Your objective
Starting with the line that contains "A family around" and stopping after the line that contains "Social Media (256, 536)", return each line below exactly as written, with no others.

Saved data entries

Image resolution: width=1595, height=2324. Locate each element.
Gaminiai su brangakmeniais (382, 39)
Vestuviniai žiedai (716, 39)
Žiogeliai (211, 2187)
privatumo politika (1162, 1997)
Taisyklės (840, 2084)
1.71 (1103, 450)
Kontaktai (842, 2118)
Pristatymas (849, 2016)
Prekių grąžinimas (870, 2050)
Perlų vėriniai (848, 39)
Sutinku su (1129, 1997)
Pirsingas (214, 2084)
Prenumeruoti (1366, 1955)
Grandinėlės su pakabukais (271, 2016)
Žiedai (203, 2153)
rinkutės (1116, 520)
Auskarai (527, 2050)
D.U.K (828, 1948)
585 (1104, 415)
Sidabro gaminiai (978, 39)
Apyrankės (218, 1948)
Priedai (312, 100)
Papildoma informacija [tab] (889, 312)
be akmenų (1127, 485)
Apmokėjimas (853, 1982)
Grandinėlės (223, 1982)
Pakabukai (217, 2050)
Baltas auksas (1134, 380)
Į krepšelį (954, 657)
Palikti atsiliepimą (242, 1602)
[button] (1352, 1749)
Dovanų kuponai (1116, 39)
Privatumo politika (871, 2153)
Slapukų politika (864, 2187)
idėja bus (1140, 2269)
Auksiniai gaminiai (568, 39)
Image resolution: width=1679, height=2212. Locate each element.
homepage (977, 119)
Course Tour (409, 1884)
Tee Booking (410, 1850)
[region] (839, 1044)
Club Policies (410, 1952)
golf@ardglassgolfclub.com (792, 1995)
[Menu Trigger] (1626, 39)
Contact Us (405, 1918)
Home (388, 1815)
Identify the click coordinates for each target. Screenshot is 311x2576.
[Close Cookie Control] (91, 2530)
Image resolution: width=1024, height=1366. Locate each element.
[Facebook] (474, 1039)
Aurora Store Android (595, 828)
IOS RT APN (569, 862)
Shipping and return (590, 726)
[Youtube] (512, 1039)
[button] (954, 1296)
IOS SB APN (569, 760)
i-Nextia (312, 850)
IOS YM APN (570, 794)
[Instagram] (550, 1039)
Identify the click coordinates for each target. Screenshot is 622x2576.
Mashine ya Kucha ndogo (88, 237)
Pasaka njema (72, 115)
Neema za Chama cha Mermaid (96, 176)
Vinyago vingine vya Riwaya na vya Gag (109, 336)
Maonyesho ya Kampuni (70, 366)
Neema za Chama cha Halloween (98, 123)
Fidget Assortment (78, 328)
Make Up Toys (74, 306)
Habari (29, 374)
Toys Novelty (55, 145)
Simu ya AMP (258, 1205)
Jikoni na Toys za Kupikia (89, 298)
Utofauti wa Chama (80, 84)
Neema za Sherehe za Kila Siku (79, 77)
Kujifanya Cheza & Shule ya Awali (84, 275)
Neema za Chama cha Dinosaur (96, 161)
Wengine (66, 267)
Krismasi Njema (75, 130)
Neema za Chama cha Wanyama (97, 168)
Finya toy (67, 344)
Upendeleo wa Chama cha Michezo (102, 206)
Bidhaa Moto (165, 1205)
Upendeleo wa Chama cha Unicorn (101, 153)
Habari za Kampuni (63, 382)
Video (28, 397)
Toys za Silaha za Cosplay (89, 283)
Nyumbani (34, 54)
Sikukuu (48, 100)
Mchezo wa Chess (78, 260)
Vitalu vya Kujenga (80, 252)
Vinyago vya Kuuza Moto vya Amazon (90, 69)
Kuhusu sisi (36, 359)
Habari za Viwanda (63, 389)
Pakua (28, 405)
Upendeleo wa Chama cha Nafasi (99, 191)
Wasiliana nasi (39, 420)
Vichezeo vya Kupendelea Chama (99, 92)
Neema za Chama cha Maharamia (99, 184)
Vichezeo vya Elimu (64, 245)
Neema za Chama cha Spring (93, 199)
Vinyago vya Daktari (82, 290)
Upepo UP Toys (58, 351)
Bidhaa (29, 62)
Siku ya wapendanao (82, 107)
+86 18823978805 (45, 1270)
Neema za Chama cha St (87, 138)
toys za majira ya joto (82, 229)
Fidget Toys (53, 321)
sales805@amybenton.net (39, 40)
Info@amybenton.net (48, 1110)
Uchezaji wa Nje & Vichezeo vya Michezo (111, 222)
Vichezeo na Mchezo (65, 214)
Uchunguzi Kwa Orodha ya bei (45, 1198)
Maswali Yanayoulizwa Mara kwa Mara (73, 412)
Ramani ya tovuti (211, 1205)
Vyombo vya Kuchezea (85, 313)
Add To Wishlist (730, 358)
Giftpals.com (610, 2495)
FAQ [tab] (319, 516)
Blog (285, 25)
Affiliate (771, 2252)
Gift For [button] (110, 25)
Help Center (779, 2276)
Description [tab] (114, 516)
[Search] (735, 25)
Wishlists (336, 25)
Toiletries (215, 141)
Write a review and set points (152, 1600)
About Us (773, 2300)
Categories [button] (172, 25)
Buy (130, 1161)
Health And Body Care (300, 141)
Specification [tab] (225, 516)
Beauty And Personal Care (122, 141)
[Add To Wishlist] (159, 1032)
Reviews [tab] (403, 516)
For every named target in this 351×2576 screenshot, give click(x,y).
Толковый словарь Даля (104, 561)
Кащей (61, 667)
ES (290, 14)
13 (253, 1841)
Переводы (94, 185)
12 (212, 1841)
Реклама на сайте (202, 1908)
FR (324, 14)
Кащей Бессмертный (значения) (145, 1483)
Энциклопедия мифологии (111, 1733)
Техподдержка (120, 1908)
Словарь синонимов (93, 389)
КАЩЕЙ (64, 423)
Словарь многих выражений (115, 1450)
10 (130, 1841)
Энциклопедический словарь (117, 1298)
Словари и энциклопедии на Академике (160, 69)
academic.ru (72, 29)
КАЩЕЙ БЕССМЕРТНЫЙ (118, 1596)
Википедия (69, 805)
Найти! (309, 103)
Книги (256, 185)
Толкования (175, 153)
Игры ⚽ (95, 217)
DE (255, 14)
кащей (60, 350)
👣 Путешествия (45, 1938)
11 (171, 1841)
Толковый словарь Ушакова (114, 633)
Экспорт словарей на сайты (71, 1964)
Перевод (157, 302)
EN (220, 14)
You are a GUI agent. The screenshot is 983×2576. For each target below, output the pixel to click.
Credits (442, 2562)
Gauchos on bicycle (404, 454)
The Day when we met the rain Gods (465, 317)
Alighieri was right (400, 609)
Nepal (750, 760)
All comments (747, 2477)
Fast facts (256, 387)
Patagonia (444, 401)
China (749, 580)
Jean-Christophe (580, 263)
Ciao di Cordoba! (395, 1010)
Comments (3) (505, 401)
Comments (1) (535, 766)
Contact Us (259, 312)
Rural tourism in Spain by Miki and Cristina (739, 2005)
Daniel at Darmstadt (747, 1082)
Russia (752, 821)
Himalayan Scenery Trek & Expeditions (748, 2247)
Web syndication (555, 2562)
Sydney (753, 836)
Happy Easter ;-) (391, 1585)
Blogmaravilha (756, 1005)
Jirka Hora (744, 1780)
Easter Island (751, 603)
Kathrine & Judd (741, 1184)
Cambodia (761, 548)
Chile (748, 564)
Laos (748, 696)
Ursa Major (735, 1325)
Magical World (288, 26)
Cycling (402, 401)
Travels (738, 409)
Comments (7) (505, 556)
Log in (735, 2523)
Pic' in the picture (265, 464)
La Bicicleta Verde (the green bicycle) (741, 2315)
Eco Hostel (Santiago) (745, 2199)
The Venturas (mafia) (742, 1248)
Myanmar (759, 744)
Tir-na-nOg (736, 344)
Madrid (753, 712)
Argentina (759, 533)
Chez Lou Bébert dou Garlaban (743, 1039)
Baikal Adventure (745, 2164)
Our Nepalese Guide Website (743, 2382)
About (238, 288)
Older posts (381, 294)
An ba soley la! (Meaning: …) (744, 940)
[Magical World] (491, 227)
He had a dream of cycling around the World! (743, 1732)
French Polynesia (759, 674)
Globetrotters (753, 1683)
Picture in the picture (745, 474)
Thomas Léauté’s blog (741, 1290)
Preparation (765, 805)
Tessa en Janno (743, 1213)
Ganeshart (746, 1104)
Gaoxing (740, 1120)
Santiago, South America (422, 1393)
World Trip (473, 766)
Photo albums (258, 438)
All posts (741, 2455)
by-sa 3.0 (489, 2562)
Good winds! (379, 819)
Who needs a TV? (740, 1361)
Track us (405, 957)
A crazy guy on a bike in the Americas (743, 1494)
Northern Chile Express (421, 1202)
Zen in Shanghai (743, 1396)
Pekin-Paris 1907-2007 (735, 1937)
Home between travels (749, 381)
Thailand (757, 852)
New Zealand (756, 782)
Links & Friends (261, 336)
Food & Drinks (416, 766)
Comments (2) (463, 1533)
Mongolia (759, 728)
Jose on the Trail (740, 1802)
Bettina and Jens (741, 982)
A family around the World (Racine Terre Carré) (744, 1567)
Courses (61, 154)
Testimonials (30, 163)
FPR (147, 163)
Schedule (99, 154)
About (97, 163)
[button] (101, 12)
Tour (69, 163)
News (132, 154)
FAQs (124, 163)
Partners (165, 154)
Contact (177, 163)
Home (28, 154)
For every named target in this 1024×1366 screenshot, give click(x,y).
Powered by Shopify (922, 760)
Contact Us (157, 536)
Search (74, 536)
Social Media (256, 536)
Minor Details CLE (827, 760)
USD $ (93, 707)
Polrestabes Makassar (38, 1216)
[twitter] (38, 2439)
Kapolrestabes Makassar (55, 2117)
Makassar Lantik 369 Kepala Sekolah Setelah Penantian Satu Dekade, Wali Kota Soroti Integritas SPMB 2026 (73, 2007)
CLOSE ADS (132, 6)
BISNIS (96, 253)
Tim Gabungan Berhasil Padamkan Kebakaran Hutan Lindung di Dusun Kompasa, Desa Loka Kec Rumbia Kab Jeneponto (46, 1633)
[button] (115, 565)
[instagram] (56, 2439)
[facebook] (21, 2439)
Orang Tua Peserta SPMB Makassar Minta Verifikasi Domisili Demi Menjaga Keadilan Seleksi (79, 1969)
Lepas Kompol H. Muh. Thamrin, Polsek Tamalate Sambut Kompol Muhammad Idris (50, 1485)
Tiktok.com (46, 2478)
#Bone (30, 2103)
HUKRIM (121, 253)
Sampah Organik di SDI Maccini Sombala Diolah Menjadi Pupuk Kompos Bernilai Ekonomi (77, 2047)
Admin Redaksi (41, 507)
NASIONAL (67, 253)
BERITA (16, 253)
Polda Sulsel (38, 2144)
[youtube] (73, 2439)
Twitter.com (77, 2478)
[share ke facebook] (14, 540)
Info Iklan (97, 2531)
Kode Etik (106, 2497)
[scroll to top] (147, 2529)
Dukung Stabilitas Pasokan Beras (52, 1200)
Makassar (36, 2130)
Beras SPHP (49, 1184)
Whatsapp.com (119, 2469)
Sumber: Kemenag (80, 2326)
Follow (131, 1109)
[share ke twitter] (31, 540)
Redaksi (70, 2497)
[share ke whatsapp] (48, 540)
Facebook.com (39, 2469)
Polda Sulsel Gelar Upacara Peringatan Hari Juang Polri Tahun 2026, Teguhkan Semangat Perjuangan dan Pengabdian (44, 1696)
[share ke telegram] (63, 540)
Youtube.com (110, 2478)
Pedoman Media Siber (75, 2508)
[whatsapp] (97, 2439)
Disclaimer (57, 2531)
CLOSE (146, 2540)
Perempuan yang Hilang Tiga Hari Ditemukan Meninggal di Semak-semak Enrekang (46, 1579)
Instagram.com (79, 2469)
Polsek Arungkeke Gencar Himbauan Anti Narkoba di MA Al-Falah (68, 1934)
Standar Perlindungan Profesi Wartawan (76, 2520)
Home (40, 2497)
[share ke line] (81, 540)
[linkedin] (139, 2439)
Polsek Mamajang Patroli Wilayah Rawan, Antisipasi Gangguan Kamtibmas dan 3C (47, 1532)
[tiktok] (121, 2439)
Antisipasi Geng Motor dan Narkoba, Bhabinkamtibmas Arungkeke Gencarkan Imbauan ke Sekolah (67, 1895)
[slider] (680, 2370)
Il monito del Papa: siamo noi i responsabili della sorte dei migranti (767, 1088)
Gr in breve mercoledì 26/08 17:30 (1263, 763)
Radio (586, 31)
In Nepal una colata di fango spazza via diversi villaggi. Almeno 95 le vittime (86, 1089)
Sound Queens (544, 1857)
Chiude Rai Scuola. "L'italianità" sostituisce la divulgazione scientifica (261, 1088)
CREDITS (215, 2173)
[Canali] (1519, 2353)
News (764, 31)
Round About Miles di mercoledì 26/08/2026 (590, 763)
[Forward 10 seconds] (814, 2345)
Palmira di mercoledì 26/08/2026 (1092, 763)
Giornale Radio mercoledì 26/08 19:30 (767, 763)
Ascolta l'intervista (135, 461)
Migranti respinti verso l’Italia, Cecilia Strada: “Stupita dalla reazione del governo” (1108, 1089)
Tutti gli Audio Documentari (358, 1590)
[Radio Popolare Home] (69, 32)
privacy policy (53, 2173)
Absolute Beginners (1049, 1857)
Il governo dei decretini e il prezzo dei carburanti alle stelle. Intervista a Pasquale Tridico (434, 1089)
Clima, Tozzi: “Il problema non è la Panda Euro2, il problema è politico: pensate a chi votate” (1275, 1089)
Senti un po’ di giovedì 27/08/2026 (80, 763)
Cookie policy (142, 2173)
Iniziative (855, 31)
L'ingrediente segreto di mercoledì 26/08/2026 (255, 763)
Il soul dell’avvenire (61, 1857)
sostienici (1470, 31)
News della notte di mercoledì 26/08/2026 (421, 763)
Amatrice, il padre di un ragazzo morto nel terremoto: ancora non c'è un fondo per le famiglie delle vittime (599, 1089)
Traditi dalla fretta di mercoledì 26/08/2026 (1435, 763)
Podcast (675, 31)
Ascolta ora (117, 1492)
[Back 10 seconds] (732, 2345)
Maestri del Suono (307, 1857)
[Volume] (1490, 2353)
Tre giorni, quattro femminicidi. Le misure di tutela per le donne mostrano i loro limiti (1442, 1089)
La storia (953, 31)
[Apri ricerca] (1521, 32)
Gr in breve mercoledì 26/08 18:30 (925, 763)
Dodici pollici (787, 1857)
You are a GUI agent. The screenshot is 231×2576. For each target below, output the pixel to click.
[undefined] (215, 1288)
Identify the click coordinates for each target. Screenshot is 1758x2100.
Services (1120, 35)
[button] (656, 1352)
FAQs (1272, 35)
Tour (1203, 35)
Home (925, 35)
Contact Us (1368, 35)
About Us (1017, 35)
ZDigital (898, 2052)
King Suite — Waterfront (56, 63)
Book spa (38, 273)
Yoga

The completed task
A family around the World (Racine Terre Carré) (744, 1567)
Courses (61, 154)
Testimonials (30, 163)
FPR (147, 163)
Schedule (99, 154)
About (97, 163)
[button] (101, 12)
Tour (69, 163)
News (132, 154)
FAQs (124, 163)
Partners (165, 154)
Contact (177, 163)
Home (28, 154)
For every named target in this 1024×1366 screenshot, give click(x,y).
Powered by Shopify (922, 760)
Contact Us (157, 536)
Search (74, 536)
Social Media (256, 536)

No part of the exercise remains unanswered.